Continuous Learning Benchmarks

In this constantly updated page we keep track and categorize the most popular benchmarks for Continuous Learning (CL).

Given the novelty of the topic, very few benchmarks has been specifically designed for assessing CL strategies. Much of them are based on "remixed" versions of common vision datasets such as CIFAR or MNIST and are not completely coherent among each others. To make things clearer here we propose a broad categorization of these benchmarks in two modalities we denote as Multi-Task (MT) and Single-Incremental-Task (SIT).

Multi-Task vs Single-Incremental-Task

Most of Continuous Learning studies focus on a Multi-Task scenario, where the same model is required to learn incrementally a number of isolated tasks without forgetting the previous ones.

For example in [5], MINIST is split in 5 isolated tasks, where each task consists in learning two classes (i.e. two digits). There is no class overlapping in different tasks, and accuracy is computed separately for each task. Average accuracy over tasks is also reported (see Fig. 1).

Fig. 1: The first 5 graphs show the accuracy on each task as new task are learned. The blue curve (simple tuning) denotes high forgetting, while green curve (Synaptic Intelligence approach) is much better. The last graph on the right is the average accuracy over the tasks already encountered [5].

A still largely unexplored scenario, hereafter denoted as Single-Incremental-Task is addressed in [1] and [4] (in particular [4] refers to this approach as class-incremental). This scenario considers a single task which is incremental in nature. In other words, we still add new classes sequentially but the classification problem is unique and when computing accuracy we need to distinguish among all the classes encountered so far.

This is quite common in natural learning, for example in object recognition: as a child learn to recognize new objects, they need to be discriminated w.r.t. the whole set of already known objects (i.e., visual recognition tasks are rarely isolated in nature!). It is worth noting that single-incremental-task scenario is much more difficult than the multi-task one. In fact:

We still have to deal with Catastrophic Forgetting.
We need to learn to discriminate classes that typically we never see together (e.g. in the same batch), except when a memory buffer is used to store/replay a fraction of past data.

For example, Fig. 2 reports accuracy on single-incremental-task CIFAR-100 scenario while Fig. 3 shows accuracy on multi-task scenario for a similar setup. Although results are not directly comparable (i.e. the model and training are different) the resulting accuracy for finetuning strategy varies from about 20 to 60%.

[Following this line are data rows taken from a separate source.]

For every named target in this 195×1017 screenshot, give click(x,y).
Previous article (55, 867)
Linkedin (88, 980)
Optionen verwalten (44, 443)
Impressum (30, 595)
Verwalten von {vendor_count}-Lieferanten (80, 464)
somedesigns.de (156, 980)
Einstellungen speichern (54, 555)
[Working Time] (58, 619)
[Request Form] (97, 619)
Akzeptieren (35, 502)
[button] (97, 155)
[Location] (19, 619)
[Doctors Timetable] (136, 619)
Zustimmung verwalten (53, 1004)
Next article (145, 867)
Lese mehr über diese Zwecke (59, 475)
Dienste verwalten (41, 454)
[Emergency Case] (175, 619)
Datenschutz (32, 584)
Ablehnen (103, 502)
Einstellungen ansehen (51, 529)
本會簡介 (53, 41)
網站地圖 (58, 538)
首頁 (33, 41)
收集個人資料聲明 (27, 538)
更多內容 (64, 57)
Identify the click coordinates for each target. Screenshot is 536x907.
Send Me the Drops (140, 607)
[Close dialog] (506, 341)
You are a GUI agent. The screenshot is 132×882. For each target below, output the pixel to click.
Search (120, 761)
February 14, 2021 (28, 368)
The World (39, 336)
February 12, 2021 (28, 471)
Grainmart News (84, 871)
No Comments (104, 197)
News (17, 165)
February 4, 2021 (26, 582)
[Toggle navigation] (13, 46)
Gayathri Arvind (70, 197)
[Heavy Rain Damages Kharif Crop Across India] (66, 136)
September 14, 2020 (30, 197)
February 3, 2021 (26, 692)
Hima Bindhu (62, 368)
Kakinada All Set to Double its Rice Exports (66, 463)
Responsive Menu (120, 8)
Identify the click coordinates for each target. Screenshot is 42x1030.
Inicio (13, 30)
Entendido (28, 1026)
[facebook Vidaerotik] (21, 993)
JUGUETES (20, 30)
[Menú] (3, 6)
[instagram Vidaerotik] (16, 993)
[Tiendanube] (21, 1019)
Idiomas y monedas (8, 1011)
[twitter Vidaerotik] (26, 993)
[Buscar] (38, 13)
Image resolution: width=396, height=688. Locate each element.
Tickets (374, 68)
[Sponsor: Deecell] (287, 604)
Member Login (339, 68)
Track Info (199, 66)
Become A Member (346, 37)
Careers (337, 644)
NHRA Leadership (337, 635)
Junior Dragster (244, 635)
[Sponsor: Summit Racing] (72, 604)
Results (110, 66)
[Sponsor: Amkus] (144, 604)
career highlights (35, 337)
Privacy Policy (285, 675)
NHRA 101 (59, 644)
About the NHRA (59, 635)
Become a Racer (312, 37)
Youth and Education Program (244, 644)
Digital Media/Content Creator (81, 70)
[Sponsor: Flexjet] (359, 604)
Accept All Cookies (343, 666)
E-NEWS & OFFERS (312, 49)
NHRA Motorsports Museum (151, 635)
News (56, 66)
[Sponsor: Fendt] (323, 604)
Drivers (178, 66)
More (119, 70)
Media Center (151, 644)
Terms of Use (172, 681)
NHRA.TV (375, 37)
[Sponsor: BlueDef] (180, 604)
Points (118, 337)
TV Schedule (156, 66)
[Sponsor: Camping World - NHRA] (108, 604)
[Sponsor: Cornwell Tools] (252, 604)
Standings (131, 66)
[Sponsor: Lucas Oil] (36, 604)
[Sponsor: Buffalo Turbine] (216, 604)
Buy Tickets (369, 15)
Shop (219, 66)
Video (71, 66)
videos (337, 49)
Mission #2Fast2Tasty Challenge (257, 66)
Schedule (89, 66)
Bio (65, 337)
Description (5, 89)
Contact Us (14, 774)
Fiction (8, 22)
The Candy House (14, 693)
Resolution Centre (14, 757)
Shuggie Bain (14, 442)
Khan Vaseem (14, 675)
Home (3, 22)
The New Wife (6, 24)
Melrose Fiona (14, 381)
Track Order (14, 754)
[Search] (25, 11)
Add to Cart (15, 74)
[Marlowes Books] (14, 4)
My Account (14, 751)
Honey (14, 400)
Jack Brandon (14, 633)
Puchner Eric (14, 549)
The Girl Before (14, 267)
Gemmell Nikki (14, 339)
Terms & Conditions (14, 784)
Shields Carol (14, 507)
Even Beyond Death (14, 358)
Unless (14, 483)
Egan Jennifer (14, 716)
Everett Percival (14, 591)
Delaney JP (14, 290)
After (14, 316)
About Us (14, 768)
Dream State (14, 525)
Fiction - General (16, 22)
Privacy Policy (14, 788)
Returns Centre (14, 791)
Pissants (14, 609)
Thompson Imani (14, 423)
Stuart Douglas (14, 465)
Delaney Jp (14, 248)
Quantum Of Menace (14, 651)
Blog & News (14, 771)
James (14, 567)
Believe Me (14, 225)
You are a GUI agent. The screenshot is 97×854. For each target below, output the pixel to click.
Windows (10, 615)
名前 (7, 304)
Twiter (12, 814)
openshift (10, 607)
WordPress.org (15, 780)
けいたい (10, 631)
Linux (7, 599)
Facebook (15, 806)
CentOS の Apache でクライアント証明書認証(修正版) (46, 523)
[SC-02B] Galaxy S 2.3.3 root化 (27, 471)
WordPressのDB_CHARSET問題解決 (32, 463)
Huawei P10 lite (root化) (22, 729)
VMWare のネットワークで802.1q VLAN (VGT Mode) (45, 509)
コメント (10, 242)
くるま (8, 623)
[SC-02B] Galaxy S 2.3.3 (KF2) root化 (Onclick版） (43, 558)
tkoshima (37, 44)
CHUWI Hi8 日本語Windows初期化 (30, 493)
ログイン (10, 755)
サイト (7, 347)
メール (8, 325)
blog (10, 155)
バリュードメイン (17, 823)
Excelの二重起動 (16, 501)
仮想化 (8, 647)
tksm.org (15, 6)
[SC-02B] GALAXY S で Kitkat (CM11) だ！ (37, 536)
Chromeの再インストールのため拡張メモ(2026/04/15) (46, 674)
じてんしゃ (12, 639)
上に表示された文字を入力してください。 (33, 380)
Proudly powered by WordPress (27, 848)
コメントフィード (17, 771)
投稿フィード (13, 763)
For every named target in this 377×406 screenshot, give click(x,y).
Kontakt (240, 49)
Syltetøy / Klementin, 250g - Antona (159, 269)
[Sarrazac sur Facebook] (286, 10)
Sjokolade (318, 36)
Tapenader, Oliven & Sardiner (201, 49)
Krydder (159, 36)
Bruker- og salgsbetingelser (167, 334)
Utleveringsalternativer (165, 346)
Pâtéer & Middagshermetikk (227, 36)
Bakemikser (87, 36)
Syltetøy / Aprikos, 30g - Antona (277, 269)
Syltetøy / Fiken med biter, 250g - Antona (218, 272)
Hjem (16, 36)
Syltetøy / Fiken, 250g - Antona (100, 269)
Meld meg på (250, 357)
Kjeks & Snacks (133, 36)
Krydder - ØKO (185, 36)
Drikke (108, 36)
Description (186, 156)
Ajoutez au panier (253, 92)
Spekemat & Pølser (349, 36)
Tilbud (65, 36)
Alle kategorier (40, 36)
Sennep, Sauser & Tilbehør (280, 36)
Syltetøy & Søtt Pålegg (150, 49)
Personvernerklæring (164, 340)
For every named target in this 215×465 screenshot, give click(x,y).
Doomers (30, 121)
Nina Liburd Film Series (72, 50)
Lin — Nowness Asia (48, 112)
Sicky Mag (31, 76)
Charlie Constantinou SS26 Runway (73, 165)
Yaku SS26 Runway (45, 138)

Fig. 2: The graph shows the accuracy on CIFAR-100 with 10 classes per batch in the single-incremental-task scenario. Note that after 5 batches (number of classes 50) finetuning accuracy is about 20% [4].

Fig. 3: The graph shows the accuracy on CIFAR-10/100 with 10 classes per batch in the multi-task scenario. The columns denote the accuracy on single tasks at the end of training. Here average finetuning accuracy is about 60%. Consolidation refers to synaptic intelligence approach [5].

Not only New Classes

Almost all continuous learning benchmarks focuses on New Classes (NC) scenario, where the new training batches consists of pattern of new classes. In [1] we proposed three continuous learning scenarios:

New Instances (NI): new training patterns of the same classes becomes available in subsequent batches with new poses and environment conditions (illuminations, background, occlusions, etc..). A good model is expected to incrementally consolidate its knowledge about the known classes without compromising what it learned before.
New Classes (NC): new training patterns belonging to different classes becomes available in subsequent batches. In this case the model should be able to deal with the new classes without losing accuracy on the previous ones.
New Instances and Classes (NIC): new training patterns belonging both to known and new classes becomes available in subsequent training batches. A good model is expected to consolidate its knowledge about the known classes and to learn the new ones.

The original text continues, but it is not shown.